TASK OBJECTIVE: Every record below is to be reproduced exactly.

-------- THE DATA --------

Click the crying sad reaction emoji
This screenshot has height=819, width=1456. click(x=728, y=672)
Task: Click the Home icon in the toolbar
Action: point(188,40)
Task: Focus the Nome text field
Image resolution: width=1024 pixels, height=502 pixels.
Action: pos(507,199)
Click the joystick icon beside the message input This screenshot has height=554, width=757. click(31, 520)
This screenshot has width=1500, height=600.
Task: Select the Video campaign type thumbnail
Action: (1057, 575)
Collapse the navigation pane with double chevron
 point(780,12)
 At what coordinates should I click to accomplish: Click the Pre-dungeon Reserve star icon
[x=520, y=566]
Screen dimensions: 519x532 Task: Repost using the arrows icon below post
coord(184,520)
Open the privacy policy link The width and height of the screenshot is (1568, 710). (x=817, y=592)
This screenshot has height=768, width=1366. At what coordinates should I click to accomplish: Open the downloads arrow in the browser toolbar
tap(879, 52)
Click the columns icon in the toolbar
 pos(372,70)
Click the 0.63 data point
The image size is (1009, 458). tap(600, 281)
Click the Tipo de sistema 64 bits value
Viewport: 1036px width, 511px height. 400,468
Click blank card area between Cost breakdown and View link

--------

EXERCISE RESPONSE:
Click the crying sad reaction emoji
This screenshot has height=819, width=1456. click(x=728, y=672)
Task: Click the Home icon in the toolbar
Action: point(188,40)
Task: Focus the Nome text field
Image resolution: width=1024 pixels, height=502 pixels.
Action: pos(507,199)
Click the joystick icon beside the message input This screenshot has height=554, width=757. click(31, 520)
This screenshot has width=1500, height=600.
Task: Select the Video campaign type thumbnail
Action: (1057, 575)
Collapse the navigation pane with double chevron
 point(780,12)
 At what coordinates should I click to accomplish: Click the Pre-dungeon Reserve star icon
[x=520, y=566]
Screen dimensions: 519x532 Task: Repost using the arrows icon below post
coord(184,520)
Open the privacy policy link The width and height of the screenshot is (1568, 710). (x=817, y=592)
This screenshot has height=768, width=1366. At what coordinates should I click to accomplish: Open the downloads arrow in the browser toolbar
tap(879, 52)
Click the columns icon in the toolbar
 pos(372,70)
Click the 0.63 data point
The image size is (1009, 458). tap(600, 281)
Click the Tipo de sistema 64 bits value
Viewport: 1036px width, 511px height. 400,468
Click blank card area between Cost breakdown and View link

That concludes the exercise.